Not only the fund houses but the distributors will also be affected. Under existing law, Distributors having an income less than 10 lakhs annually do not need to pay any service tax but now they will have to register separately under GST and later exert release. Distributors earning more than 20 lakhs will be stimulated to some extend. No GST will be imposed on the sales and purchases of securities. Their will be a hike in tax liability affecting the business of the mutual fund houses.
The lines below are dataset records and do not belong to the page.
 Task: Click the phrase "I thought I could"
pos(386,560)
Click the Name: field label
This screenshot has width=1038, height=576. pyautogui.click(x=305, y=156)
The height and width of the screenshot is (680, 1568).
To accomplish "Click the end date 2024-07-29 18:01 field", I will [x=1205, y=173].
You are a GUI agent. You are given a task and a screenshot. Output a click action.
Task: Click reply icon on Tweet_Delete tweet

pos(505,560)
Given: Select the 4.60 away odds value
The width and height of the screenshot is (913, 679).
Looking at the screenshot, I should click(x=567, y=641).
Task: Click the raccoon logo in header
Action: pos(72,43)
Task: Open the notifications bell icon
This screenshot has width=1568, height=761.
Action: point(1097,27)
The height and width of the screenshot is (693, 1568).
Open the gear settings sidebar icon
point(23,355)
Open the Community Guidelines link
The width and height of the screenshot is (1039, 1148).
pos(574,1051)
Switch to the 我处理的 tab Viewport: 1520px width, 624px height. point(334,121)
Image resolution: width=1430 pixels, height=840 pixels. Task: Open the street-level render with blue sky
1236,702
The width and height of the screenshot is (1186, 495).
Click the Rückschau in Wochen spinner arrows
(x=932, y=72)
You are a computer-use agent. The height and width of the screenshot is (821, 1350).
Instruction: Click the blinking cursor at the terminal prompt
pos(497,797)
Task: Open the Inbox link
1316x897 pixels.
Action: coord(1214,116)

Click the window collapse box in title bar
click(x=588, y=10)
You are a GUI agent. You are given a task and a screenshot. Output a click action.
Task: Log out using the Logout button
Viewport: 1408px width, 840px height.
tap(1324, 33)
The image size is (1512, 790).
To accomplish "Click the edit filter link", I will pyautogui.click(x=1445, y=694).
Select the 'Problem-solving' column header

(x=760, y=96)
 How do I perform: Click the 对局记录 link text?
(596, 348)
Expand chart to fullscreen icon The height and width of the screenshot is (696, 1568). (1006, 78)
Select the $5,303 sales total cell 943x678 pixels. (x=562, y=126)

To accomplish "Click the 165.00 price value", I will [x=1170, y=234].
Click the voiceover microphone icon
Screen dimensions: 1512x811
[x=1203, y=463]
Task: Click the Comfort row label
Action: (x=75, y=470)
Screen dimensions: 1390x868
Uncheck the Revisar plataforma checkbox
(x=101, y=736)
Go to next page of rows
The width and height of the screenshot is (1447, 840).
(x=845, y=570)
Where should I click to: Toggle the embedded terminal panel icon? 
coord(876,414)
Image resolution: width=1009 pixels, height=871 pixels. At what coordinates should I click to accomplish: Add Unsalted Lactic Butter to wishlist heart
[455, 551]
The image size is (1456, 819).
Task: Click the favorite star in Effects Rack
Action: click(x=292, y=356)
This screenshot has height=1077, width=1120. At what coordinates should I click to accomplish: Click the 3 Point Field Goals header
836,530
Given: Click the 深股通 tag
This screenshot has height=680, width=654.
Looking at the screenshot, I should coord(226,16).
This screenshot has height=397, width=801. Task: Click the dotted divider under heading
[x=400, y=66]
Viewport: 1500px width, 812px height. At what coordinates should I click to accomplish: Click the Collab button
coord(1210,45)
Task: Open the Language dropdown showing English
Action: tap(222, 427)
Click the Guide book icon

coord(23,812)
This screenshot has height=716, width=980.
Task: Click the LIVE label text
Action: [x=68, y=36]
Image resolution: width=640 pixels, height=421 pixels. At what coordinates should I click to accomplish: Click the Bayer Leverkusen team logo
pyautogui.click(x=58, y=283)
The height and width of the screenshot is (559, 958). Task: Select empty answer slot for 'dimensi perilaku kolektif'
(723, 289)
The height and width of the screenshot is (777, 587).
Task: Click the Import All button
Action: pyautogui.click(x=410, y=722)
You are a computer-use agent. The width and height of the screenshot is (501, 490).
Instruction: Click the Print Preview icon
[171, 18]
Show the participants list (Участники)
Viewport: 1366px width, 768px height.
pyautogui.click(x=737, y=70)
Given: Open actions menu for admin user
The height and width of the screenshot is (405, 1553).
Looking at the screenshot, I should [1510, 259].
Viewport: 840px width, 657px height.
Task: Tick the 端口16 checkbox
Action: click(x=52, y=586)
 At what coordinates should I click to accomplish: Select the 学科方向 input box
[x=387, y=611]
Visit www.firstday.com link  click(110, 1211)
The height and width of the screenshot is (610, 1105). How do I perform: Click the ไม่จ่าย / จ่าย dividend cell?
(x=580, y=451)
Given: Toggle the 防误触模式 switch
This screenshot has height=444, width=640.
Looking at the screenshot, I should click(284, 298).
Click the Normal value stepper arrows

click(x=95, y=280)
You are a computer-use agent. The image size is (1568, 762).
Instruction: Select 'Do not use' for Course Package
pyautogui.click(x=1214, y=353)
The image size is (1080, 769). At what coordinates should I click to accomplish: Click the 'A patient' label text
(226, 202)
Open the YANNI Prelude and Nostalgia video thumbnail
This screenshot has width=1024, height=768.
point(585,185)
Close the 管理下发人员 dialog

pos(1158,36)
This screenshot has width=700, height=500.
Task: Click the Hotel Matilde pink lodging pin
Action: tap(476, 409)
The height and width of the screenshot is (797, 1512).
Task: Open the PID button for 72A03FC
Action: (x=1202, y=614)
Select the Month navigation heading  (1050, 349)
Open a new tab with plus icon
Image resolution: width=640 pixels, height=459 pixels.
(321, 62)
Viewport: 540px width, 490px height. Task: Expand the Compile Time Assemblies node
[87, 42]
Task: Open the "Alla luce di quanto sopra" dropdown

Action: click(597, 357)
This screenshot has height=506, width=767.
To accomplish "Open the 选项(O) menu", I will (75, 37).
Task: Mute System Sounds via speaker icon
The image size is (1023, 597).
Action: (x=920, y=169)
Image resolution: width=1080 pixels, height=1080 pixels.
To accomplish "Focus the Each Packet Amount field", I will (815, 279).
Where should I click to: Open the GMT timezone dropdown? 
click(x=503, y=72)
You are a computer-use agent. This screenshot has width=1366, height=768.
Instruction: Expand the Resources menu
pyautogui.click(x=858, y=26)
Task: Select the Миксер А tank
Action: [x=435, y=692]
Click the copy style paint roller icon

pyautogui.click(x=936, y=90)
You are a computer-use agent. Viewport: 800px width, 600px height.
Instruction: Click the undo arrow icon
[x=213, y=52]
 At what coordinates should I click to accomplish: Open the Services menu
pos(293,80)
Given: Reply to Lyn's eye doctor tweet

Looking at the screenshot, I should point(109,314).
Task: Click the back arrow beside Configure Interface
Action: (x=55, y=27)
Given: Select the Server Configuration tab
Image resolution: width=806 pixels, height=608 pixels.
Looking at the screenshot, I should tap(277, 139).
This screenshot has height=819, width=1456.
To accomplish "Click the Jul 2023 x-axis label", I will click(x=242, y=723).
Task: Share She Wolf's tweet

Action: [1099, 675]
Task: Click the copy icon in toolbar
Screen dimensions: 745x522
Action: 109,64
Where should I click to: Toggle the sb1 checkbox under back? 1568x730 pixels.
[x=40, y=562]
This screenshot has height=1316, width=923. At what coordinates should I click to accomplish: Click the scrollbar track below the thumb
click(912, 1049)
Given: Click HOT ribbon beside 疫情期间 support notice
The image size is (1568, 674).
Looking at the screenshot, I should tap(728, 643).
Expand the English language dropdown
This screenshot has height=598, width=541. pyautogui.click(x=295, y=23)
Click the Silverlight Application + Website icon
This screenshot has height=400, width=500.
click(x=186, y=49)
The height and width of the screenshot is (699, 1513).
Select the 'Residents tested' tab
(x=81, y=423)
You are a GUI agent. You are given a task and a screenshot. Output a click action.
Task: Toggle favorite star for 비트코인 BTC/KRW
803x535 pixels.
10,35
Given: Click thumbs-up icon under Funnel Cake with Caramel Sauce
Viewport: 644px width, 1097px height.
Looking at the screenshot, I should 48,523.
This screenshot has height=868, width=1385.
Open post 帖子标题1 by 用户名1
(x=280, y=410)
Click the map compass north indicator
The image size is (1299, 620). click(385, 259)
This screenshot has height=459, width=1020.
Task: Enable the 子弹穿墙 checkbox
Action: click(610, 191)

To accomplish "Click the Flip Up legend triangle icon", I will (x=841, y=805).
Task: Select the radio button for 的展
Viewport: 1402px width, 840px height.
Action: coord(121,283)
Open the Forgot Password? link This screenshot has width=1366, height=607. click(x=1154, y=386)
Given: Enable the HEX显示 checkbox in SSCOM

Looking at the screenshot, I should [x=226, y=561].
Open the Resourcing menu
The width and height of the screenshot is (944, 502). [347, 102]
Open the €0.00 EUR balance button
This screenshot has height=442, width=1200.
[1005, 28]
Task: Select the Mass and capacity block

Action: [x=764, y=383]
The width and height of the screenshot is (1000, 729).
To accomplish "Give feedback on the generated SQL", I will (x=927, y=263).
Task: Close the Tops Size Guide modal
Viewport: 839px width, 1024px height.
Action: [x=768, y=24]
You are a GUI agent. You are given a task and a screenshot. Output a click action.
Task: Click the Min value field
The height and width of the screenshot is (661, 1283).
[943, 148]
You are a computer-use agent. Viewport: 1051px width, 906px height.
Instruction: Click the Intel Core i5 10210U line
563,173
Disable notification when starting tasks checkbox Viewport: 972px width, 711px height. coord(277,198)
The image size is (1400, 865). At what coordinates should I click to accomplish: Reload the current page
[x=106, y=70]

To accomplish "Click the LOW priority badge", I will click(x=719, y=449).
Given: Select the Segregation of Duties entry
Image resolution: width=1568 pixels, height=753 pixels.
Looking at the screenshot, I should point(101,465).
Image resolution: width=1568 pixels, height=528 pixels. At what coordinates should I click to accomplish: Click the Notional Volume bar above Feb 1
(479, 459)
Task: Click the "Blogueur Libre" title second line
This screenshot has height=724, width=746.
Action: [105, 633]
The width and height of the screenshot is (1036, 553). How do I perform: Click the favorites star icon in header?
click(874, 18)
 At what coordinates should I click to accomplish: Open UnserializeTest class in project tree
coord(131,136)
Investors will too get induced if the companies are paying more than the usual. They might see a marginal difference in the turnouts. Investors will pay higher sums (premiums) to invest in mutual funds. Investment strategy will not to be changed under such circumstances but surely a marginal difference will be there in the schemes. It allows the input tax credit.
Country's business level will thus increase. In mutual funds, the total expense ratio (TER) charged for managing funds and distributor commissions etc. would increase by 4-5 basis points. TER for mutual funds is going to vary between 1.25 percent and 2.75 percent according to the ratios. Though the reform is creating chaos in the market it's going to come out as an extravagant decision of legislation which will improve the composure of business and the financial zone. In a long run GST will help to built up the stock market which in return is going to benefit the investor in future.